NATO is presently in the process of adding Montenegro. Why would NATO be eager to bring in a small nation of just 650,000 people on the Adriatic Sea with a long history of friendly ties to Russia?
Commenting on NATO’s invitation to Montenegro, Admiral Vladimir Komoyedov, chairman of the Russian Duma’s defense committee, commented: “They are ready to admit even the North Pole to NATO just for the sake of encircling Russia. NATO was and remains an adversary of Russia.” (NY Times, May 19, 2016)
NATO’s eastward march continued during Clinton’s tenure as Secretary of State with the addition of Albania and Slovakia in 2009. The Obama administration took aim at incorporating Georgia and Ukraine, with the State Department taking the lead. Billions of dollars were allocated to support “democratic” forces in both countries.
Clinton herself joined a State Department hosted “Tech Camp” in Lithuania in June 2011, organized to train, advise and assist “pro-democracy” activists in the Ukraine, Belarus, Russia and other former Soviet republics.
Ukraine shares a long border and deep economic ties with Russia. Bringing Ukraine into both the European Union and NATO has been a major project of the State Department under both Clinton and her successor, John Kerry. Ukrainian membership in NATO would mean that U.S. nuclear missiles could be based on Russia’s borders, just minutes away from Moscow and other major Russian cities.
In late 2013, elected Ukrainian President Viktor Yanukovych announced the acceptance of a $15 billion assistance package from Russia. Ukraine was in the midst of a severe and deepening economic crisis. That set off a series of protests by pro-Western and outright fascist forces inside Ukraine, demanding that Yanukovych, who had sought a balanced relationship with Russia, the European Union and the U.S., must resign.
While Clinton was no longer in office, her prodigy and spokesperson, Victoria Nuland, now elevated to the position of Assistant Secretary of State for European and Eurasian Affairs by President Obama, played a key role in the protests, which she personally joined, famously distributing cookies to participants and urging them on.
In a widely publicized incident, a Nuland phone call was caught on tape in Kiev, in which she shouted at one point, “F— the EU,” as the European Union was not taking in her view a sufficiently hard line. In the same taped call with another U.S. official she insisted that “Yats” (Arsiniy Yatsenyuk) must become the new leader after the goal of regime change was accomplished.
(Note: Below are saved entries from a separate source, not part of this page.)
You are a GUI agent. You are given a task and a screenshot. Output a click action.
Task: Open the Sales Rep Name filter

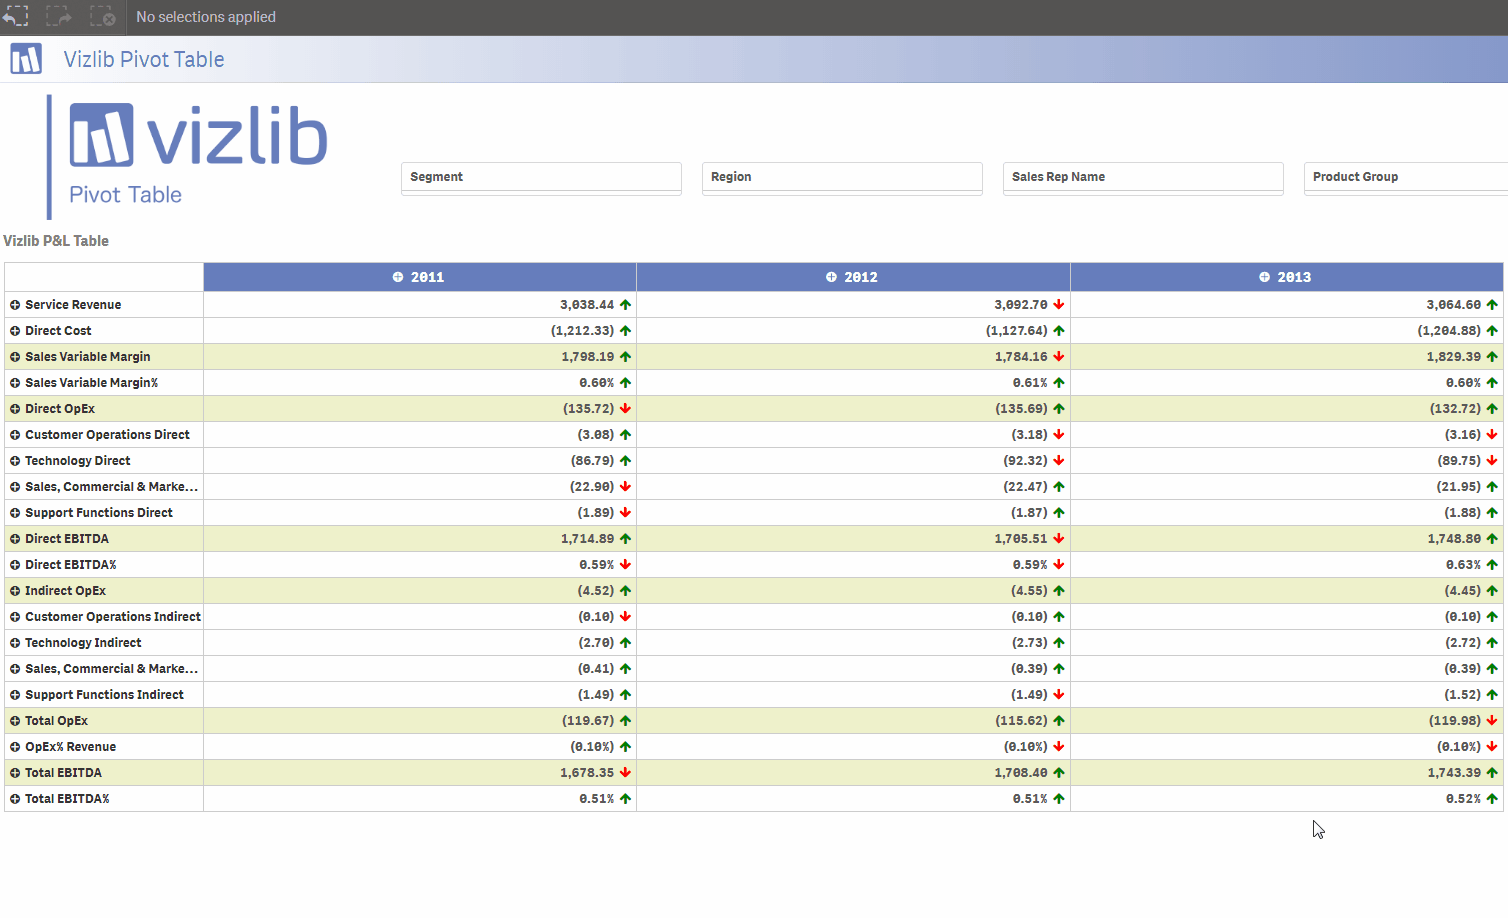1142,177
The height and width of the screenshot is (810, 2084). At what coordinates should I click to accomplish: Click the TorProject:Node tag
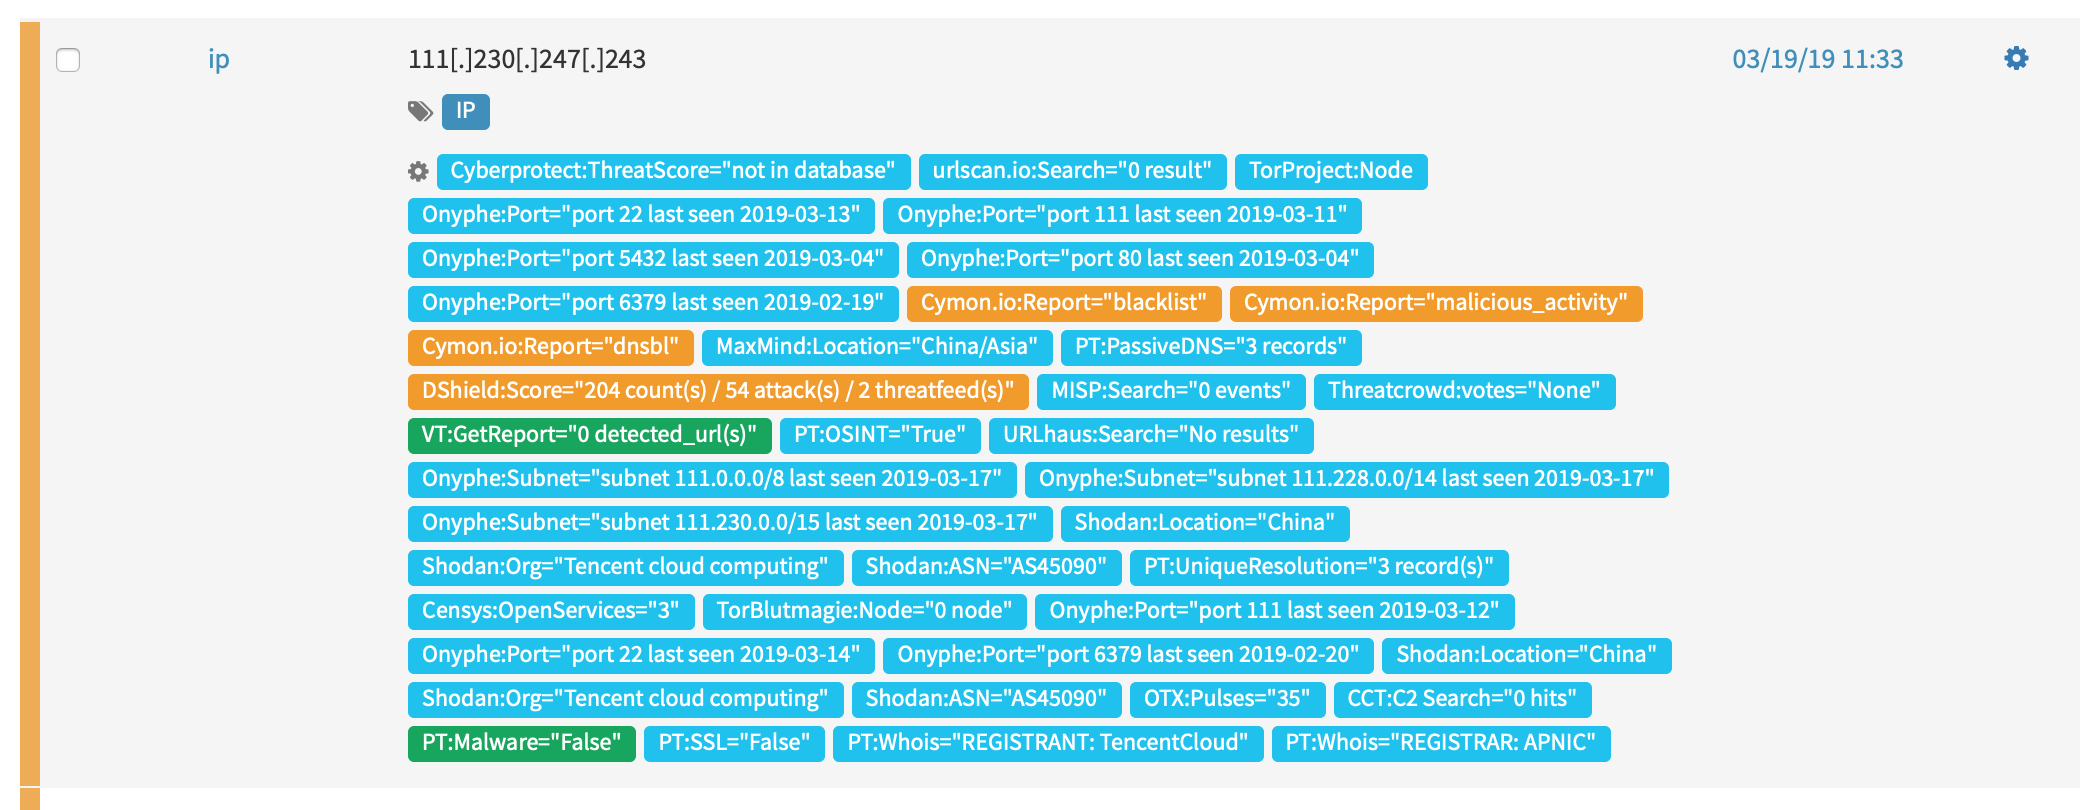coord(1331,171)
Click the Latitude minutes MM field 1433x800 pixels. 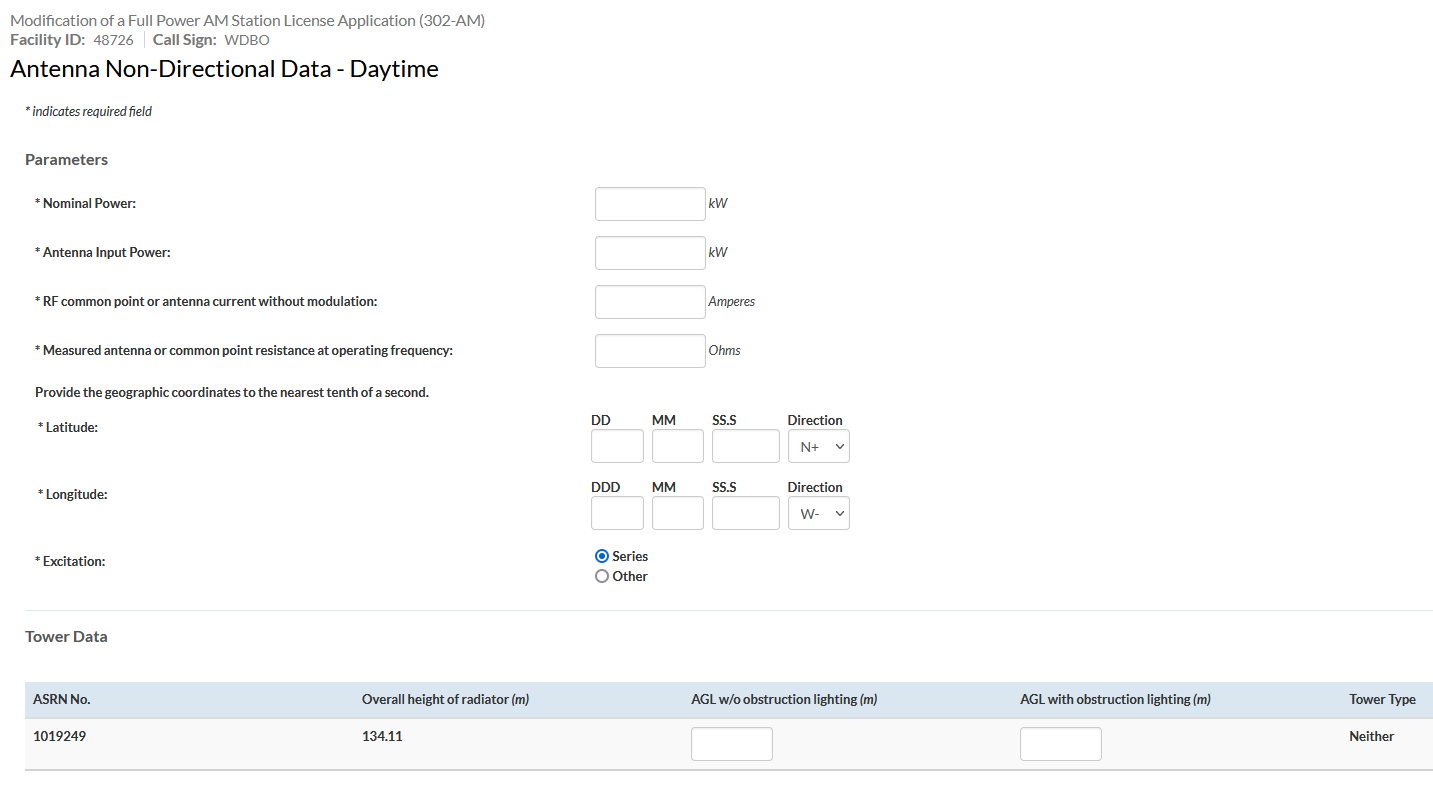click(x=677, y=446)
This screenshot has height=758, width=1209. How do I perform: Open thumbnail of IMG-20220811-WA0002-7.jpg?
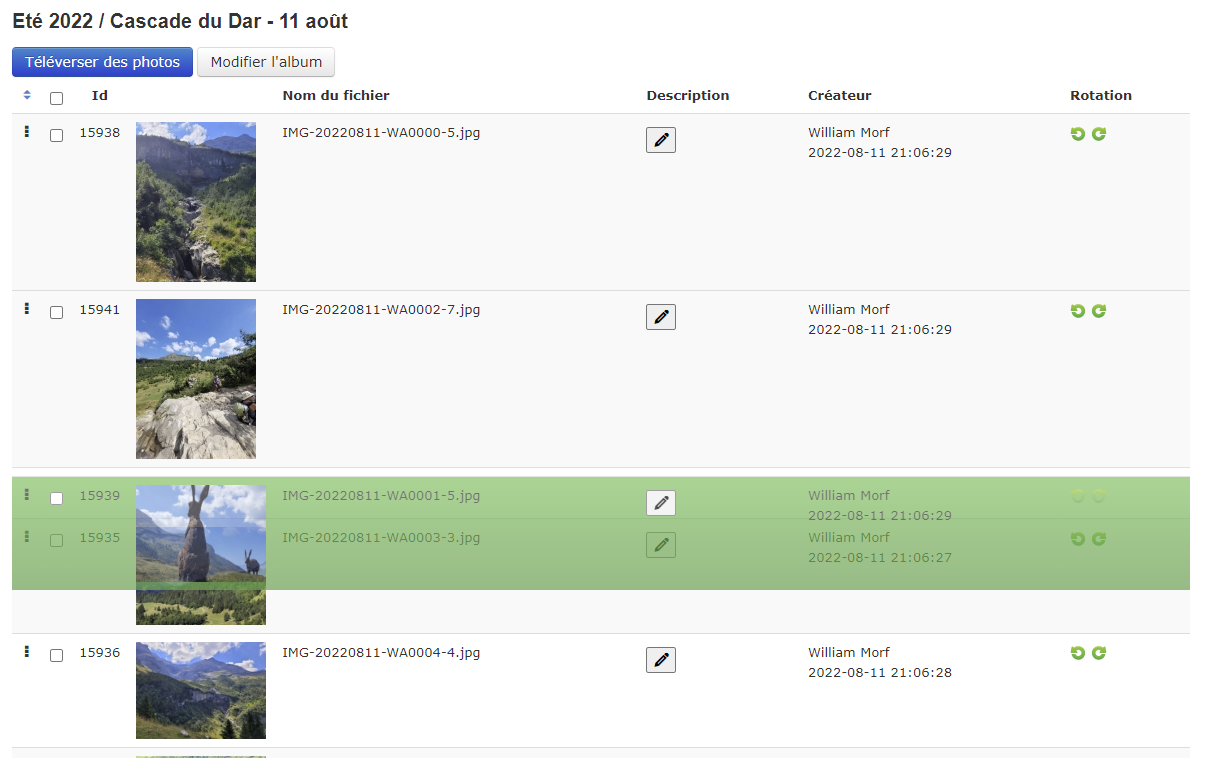point(196,379)
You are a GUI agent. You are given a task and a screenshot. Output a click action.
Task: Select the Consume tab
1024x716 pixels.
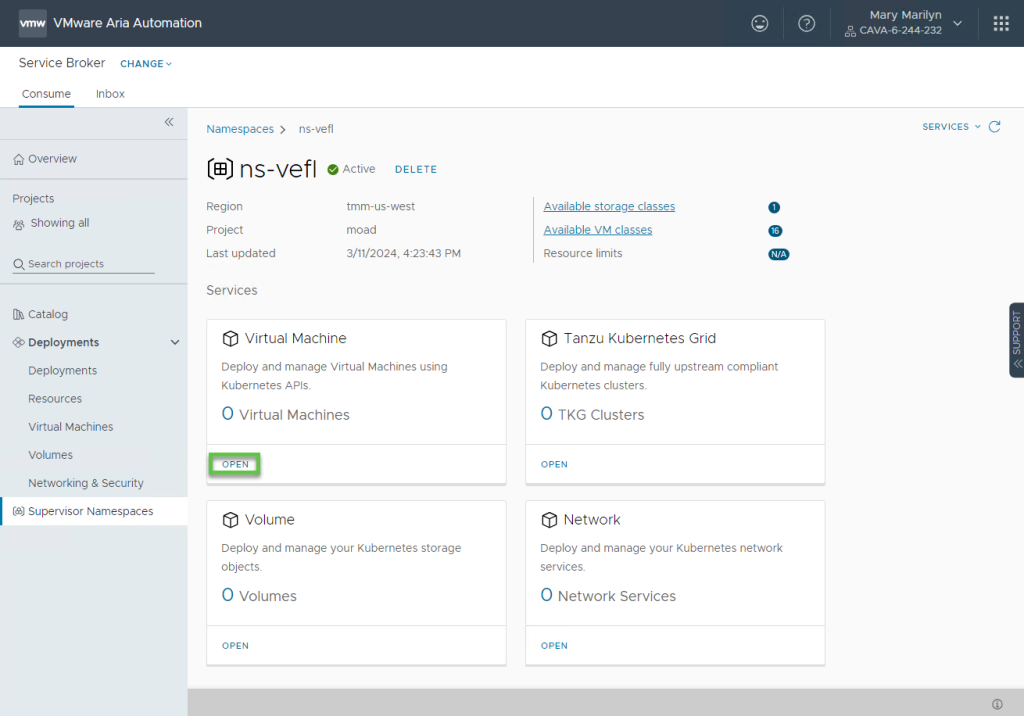[46, 94]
On February 21, 2016, an agreement to end the crisis was reached under the aegis of the French, German and Polish governments, but the following day armed fascist forces from the Svoboda party and the Right Sector led a coup that forced Yanukovych into exile.
He was immediately replaced by Yatsenyuk as interim leader.
But Washington’s euphoria over the prospect of incorporating such a strategically key country into its anti-Russia military alliance turned out to be short-lived. The Russian government refused to go along.
Russian troops were sent into Crimea, the home base of the Russian Black Sea Fleet. A referendum was held on Crimea rejoining Russia, which was overwhelmingly approved by over 95% of the votes. For hundreds of years Crimea had been part of Russia, and only in 1954 transferred to Ukraine. But at that time, Russia and Ukraine were both republics within one state, the Soviet Union.
If Crimea had remained a part of Ukraine and Ukraine had become a part of NATO, the U.S. would have insisted on the expulsion of Russian naval forces and the conversion of Crimea into a NATO base. There was no way that an independent and sovereign government in Moscow could have accepted such an outcome.
Clinton’s repeated outcries in her memoir about “Russia’s illegal invasion of Crimea,” and “Russia’s illegal annexation,” emphasize how stung she and other U.S. leaders were about being stymied, especially after seeming to be on the brink of triumph.
The Ukraine intervention turned out to be, like so many of the others that Clinton and her fellow neo-cons have initiated or supported in recent years, a classic case of imperial overreach.